Teaching kids about computers...
mcguire at neurotica.com
Mon Nov 26 19:27:17 CST 2007
On Nov 26, 2007, at 1:11 PM, Roy J. Tellason wrote:
>> If one wanted to work with an extensible language, Forth is the most
>> flexible. It is also one of the best for understanding more complex
>> programming concepts. It isn't that it has them built in, it is that
>> contains all the building blocks needed to create them.
> Forth is definitely one of the other things that I'm looking at, but
> style is rather putting me off. I have a 68HC11-based board that
> comes up in
> it, and should probably hook it up and play with it one of these
> days, or
> get an emulator going, or something, just to try and get a handle on
> If you know of any online resources for that language I'd sure like to
> about them. I did snag two of Leo Brodie's books, for starters, but
> not a
> whole lot else.
I really, really like FORTH. Any old SPARCstation makes a great
FORTH learning vehicle (OpenBOOT), but I opted to build a small Z80
single-board computer and ported Brad Rodriguez' CamelFORTH to it as a
machine on which to learn the language.
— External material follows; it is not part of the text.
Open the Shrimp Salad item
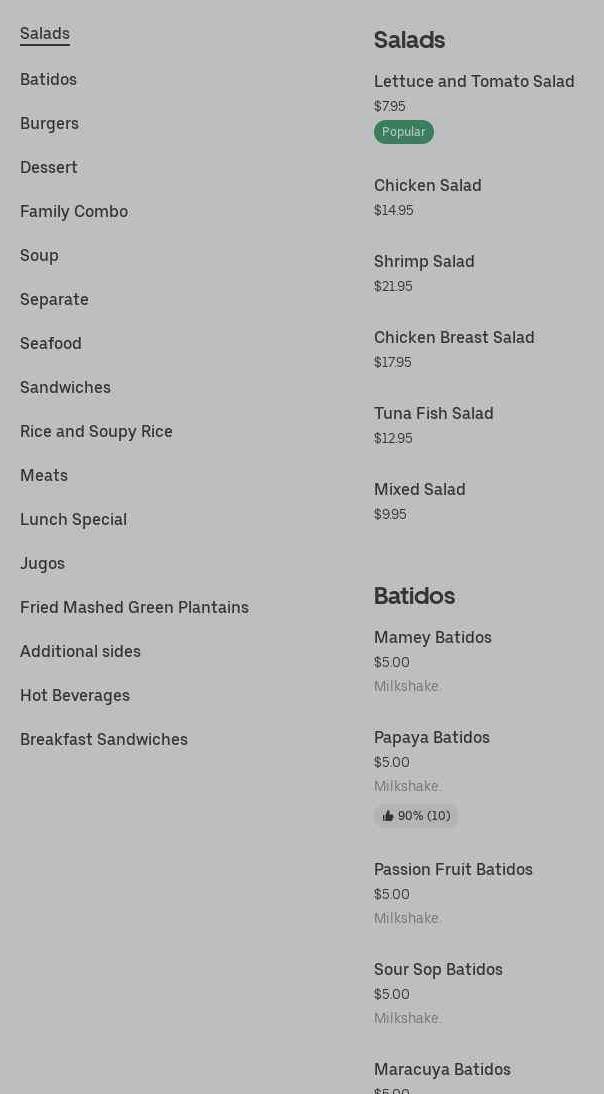 point(424,262)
I've had great fun with it,
and the language is VERY powerful. I've extended it quite a bit;
written a full-screen editor, drivers for new hardware (I2C flash, VF
display, I2C tone generator, etc) etc etc. I hope to add analog I/O
I have a few Harris RTX2000 chips (essentially a native FORTH
instruction set...very neat) but haven't done anything with them yet.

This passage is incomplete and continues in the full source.